◆ **Work required**:
Among the lines below, tally those that contain "forward" and respond with the total only.

◆ **Stored items**:

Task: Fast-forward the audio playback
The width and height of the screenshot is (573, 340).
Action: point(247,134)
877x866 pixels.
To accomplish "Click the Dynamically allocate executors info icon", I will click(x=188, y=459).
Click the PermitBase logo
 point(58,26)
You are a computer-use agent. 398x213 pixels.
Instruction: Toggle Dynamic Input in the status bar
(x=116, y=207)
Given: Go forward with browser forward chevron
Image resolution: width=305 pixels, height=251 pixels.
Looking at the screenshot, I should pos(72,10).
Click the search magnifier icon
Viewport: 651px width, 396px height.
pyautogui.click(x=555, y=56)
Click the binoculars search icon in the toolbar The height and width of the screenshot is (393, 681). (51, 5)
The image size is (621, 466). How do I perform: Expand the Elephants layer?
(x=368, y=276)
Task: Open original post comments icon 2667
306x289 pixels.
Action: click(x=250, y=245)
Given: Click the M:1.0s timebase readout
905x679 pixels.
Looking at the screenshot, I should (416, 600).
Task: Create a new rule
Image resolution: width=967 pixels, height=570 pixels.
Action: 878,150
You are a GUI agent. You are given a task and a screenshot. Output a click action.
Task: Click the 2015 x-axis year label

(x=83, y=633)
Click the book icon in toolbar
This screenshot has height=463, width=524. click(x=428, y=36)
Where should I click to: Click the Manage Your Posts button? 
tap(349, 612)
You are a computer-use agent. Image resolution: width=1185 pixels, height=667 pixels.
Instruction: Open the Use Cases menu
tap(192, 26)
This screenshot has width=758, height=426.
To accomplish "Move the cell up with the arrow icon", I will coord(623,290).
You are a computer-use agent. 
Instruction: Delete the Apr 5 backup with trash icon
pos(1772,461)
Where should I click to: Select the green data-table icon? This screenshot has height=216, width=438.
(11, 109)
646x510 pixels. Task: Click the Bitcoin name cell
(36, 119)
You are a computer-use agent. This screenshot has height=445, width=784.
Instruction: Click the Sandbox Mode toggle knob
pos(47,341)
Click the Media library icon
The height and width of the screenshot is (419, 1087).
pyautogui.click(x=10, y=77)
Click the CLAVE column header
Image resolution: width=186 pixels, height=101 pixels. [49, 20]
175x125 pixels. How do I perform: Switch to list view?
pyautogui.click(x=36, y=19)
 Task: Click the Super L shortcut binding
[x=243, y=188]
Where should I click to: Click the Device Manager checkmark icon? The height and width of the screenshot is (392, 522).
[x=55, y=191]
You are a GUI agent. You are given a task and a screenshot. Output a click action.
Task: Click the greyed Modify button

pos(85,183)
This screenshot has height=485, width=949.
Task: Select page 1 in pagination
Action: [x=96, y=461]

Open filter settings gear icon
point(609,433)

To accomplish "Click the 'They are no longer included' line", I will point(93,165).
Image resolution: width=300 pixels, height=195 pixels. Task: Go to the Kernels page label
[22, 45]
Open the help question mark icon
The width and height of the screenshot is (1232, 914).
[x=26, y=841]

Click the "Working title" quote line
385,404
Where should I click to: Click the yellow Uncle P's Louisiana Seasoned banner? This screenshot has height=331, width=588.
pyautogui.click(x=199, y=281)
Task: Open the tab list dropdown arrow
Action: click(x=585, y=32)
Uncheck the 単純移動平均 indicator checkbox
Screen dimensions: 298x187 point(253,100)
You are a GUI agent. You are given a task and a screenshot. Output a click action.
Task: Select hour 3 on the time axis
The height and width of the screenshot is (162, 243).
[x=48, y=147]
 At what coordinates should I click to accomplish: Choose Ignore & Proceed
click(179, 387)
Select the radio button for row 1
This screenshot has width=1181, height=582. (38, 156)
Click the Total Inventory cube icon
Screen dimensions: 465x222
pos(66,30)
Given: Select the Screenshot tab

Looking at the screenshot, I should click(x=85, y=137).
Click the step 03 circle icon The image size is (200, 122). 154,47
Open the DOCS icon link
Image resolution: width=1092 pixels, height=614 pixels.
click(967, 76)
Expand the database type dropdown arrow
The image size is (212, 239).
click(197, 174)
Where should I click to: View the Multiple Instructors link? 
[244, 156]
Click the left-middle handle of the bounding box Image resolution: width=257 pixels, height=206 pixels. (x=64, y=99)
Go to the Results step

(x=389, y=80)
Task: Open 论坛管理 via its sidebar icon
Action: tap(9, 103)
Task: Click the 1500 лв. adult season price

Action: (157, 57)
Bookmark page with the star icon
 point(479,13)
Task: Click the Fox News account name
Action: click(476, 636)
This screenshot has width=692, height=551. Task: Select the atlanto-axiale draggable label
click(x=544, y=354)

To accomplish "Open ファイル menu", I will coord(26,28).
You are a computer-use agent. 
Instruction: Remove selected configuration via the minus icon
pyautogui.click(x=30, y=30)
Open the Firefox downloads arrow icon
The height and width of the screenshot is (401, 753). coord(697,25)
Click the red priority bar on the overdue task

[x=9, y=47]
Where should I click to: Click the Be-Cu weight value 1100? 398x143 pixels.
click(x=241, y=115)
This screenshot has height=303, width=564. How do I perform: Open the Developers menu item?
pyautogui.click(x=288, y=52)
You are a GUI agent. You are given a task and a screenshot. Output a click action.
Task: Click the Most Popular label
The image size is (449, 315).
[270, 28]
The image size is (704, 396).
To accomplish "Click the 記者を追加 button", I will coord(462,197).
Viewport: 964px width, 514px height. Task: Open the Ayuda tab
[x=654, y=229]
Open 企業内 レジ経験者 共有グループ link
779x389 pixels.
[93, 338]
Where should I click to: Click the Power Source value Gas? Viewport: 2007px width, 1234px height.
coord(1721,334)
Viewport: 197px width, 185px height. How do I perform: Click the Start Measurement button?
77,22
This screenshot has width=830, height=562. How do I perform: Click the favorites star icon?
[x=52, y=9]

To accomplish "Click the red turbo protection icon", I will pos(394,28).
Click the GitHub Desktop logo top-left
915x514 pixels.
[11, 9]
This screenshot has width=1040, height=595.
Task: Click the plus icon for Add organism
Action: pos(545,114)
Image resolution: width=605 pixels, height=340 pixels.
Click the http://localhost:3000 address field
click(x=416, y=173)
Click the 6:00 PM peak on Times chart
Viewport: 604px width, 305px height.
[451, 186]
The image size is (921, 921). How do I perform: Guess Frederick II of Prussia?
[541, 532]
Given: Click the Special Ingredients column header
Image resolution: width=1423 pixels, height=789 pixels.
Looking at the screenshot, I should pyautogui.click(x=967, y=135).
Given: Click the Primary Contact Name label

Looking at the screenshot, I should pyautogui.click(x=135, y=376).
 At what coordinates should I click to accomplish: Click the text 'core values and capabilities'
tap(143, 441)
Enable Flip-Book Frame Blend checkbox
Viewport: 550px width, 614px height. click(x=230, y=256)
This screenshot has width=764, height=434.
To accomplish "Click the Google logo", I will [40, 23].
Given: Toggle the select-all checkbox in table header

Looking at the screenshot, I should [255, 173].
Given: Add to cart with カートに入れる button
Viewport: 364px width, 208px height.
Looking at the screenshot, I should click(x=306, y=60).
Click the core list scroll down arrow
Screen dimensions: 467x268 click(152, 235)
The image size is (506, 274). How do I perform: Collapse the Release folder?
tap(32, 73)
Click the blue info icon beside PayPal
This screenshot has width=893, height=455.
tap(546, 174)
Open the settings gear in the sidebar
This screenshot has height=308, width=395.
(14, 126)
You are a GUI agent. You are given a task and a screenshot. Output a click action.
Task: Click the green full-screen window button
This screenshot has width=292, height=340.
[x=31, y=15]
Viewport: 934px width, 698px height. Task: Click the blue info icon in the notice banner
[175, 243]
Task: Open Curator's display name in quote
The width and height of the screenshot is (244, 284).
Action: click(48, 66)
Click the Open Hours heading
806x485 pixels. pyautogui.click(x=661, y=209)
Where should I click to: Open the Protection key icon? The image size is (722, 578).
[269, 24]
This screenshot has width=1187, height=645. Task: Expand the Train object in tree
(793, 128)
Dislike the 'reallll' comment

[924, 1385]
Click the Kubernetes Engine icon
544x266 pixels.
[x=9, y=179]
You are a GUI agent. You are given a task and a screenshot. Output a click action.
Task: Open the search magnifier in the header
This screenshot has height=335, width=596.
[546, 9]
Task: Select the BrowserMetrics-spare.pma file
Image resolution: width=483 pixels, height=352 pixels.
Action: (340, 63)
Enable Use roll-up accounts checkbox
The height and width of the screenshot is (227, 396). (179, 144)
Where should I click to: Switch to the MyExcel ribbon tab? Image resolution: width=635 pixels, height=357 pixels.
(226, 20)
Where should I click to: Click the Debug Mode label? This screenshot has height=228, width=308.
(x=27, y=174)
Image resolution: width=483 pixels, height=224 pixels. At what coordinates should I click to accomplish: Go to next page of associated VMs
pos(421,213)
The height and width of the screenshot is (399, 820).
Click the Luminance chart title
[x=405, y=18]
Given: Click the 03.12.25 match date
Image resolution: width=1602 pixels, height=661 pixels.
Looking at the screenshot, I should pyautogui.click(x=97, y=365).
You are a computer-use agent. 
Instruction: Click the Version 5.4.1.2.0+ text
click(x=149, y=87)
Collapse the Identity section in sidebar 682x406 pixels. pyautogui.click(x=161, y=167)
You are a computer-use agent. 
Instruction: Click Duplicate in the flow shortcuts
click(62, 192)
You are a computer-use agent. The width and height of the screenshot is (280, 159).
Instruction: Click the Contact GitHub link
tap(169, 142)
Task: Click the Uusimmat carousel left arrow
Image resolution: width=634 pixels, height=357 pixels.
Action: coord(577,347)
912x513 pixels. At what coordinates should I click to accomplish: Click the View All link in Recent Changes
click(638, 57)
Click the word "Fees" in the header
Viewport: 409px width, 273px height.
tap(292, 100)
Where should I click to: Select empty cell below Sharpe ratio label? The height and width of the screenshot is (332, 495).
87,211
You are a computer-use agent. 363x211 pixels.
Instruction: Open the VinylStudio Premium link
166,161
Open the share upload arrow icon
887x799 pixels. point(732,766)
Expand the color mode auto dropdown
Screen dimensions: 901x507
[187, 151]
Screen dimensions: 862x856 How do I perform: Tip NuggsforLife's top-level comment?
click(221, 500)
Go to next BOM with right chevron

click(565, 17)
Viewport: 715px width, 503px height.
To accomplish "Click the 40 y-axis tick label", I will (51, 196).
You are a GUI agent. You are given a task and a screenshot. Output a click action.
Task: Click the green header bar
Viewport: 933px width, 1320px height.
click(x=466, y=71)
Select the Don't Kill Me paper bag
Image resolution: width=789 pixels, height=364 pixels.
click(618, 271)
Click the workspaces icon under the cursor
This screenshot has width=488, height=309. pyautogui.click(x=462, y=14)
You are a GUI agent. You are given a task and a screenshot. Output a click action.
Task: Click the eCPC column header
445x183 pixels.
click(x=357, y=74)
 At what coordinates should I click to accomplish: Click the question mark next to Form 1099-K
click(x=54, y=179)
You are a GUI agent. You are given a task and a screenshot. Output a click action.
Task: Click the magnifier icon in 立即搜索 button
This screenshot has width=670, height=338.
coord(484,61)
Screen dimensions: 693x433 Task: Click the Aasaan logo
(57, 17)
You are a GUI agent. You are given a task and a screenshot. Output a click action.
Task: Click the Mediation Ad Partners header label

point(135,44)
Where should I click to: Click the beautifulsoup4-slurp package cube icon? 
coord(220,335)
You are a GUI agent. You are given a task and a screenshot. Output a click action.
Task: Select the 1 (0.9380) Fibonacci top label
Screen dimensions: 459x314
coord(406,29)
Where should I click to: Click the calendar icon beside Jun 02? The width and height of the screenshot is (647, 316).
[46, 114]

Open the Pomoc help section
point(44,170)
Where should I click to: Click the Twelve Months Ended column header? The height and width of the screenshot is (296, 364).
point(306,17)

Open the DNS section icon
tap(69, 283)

◆ **Result**:
2